[BEGIN]
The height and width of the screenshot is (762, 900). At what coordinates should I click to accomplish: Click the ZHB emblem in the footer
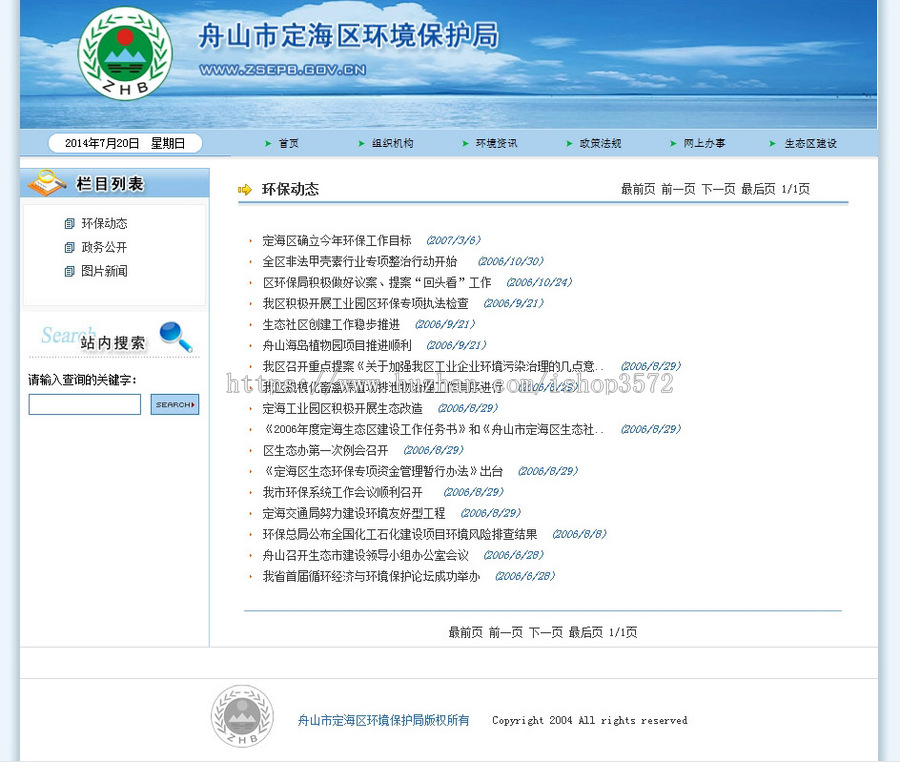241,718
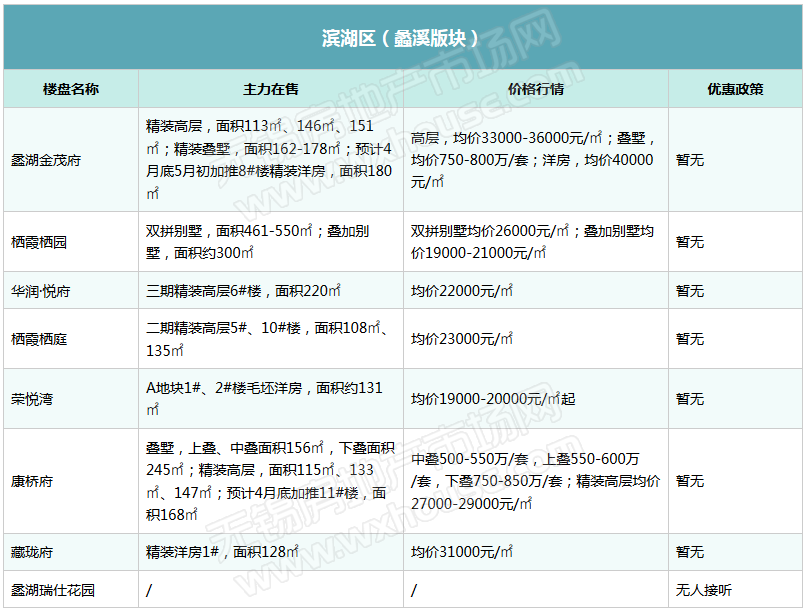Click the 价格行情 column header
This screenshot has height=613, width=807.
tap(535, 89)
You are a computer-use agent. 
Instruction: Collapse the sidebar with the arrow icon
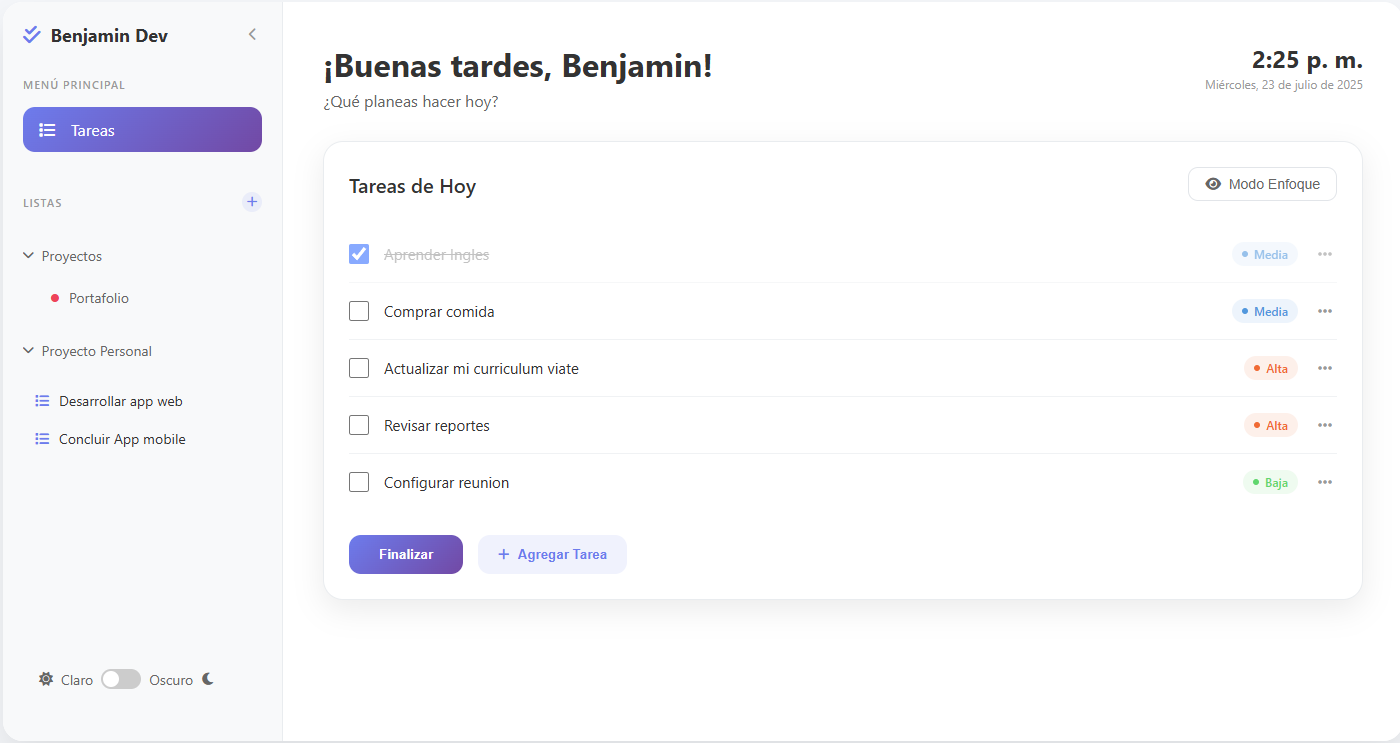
[END]
◆ What this task involves
Extract every one of the lines above word for word, leaving the pictures out of your answer.

◆ Answer to this task
The height and width of the screenshot is (762, 900). At what coordinates should I click to accomplish: Click the ZHB emblem in the footer
241,718
Click the 价格行情 column header
This screenshot has height=613, width=807.
tap(535, 89)
You are a computer-use agent. 
Instruction: Collapse the sidebar with the arrow icon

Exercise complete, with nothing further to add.